## Reading passage
_ _ _ _

OpenID Connect Back-Channel logout 1.0

OpenID Connect 1.0 can use front-channel communication or back-channel communication for logout mechanism.

  • Front-Channel mechanism : Communication of logout request from OpenID provider (OP) to Relying Party (RP) via User Agent (web browser)
  • Back-Channel mechanism : Direct communication between OpenID Provider (OP) and Relying Party (RP)

Overall view of back-channel logout mechanism.

  • For an instance, an end-user login to a third party app (Relying party) using Facebook( OpenID provider). So when the end-user logout from Facebook, Facebook should send a logout request to the third party app through a logout token.
  • When the third party receives the logout request from Facebook, it will validate the logout token and will terminate the session of the end-user.
  • So now the user logged out from the third party app by logging out from Facebook.
view of OIDC back-channel logout

Pros of back-channel mechanism

  • Back-channel communication can be more reliable than communication through the User Agent. Because in front channel, RP’s browser session must be active for the communication to be succeed.

Cons of back-channel mechanism

  • In front channel mechanism, session state is maintained over OP and RP using cookies and HTML5 local storage. But those are not available in back-channel mechanism. So the state must be explicitly communicated between OP and RP.
  • In front-channel logout, logout happens simply by clearing cookies and HTML5 local storage state. But in back-channel mechanism, RPs must implement an application-specific method of terminating RP sessions with the OP upon receiving back-channel logout requests.
  • The RP’s back-channel logout URI must be reachable from all the OPs used. This means, for instance, that the RP cannot be behind a firewall or NAT when used with public OPs.

Logout Token

It is a JSON Web Token (JWT) that contains Claims about the logout action being requested (similar to an ID Token).

In OpenID Connect 1.0, ID token is used to send claims about the end-user. Similar to that, In Back-channel logout, a logout token is used to when OpenID Provider (OP) indicates the RP to logout and it contains logout action.

"iss": "",
"sub": "248289761001",
"aud": "s6BhdRkqt3",
"iat": 1471566154,
"jti": "bWJq",
"sid": "08a5019c-17e1-4977-8f42-65a12843ea02",
"events": {
"": {}

This is a logout token. Here,

  • iss : Issuer Identifier (REQUIRED)
  • sub : Subject Identifier (OPTIONAL - This MUST contain the client_id of the OAuth Client)
  • iat : Issued at time (REQUIRED - Time at which the JWT was issued)
  • jti : JWT ID (REQUIRED - Unique identifier for the ID token)
  • events : This consists a JSON object consists {} and it should be empty. This declares that this token is a logout token (REQUIRED).
  • sid : Session ID (OPTIONAL - String identifier for a Session. This represents a Session of a User Agent or device for a logged-in End-User at an RP. Different sid values are used to identify distinct sessions at an OP. The sid value need only be unique in the context of a particular issuer. Its contents are opaque to the RP. Its syntax is the same as an OAuth 2.0 Client Identifier.)

What should a RP provide to support back-channel logout?

Back-channel logout URI: URL that will cause the RP to log itself out when sent a Logout Token by the OP.

_ _ _ _

## Collected data
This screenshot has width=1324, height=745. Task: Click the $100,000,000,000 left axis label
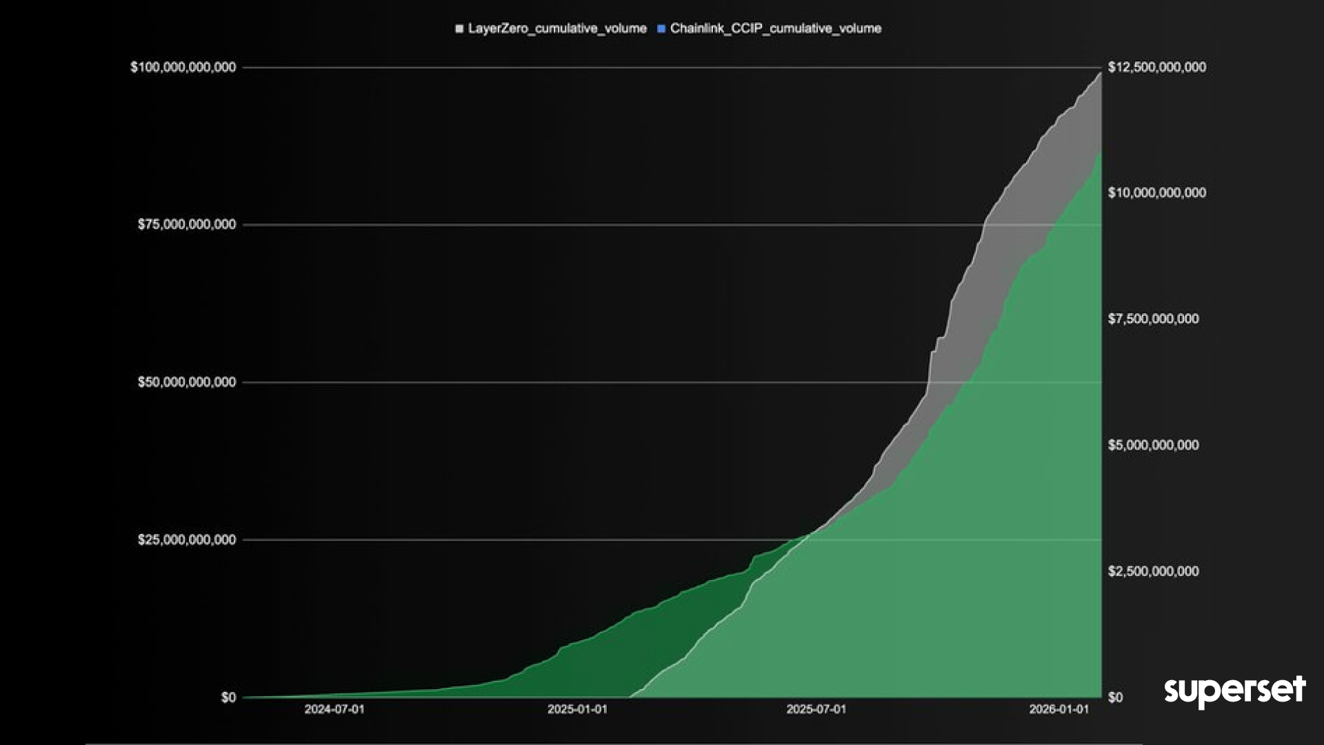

_ _ _ _

## Jobs
(1) Answer these questions from the text on OpenID Connect back-channel logout:
(a) In the front-channel mechanism, what is used to maintain session state over the OP and RP?
(b) What must be reachable from all the OPs used, which means the RP cannot be behind a firewall or NAT when used with public OPs?
(c) What must an RP provide to support back-channel logout?
(2) Carry the text on OpenID Connect back-channel logout further, starting after its final sentence.
The data has no connection to the text on OpenID Connect back-channel logout.

## Results of the tasks
(1)
(a) Cookies and HTML5 local storage.
(b) The RP's back-channel logout URI.
(c) A back-channel logout URI, which is a URL that will cause the RP to log itself out when sent a Logout Token by the OP.

(2)
  • When Relying Parties register them in the OpenID Provider, it should register a back-channel logout URI to indicate that they support back-channel-based logout.

How OIDC Back-channel logout function?

  • The OP uses an HTTP POST to the registered back-channel logout URI to trigger the logout actions by the RP.
  • The body of the POST method will look like as follows. This POST method consists logout token.
POST /backchannel_logout HTTP/1.1
Content-Type: application/x-www-form-urlencoded

logout_token=eyJhbGci ... .eyJpc3Mi ... .T3BlbklE ...
  1. Once the RP receives logout token from OP, it will validate the token. (see OpenID Connect Back-Channel Logout 1.0 — draft 04 for token validation)
  2. If any of the validation steps fails, it will reject the logout token and return an HTTP 400 Bad Request error. Otherwise logout process will start.
  3. After receiving a valid Logout Token from the OpenID Provider, the RP locates the session identified by the iss and sub Claims and/or the sid claim.
  4. The RP then clears any state associated with the identified session(s) (If the identified End-User is already logged out at the RP when the logout request is received, the logout is considered to have succeeded).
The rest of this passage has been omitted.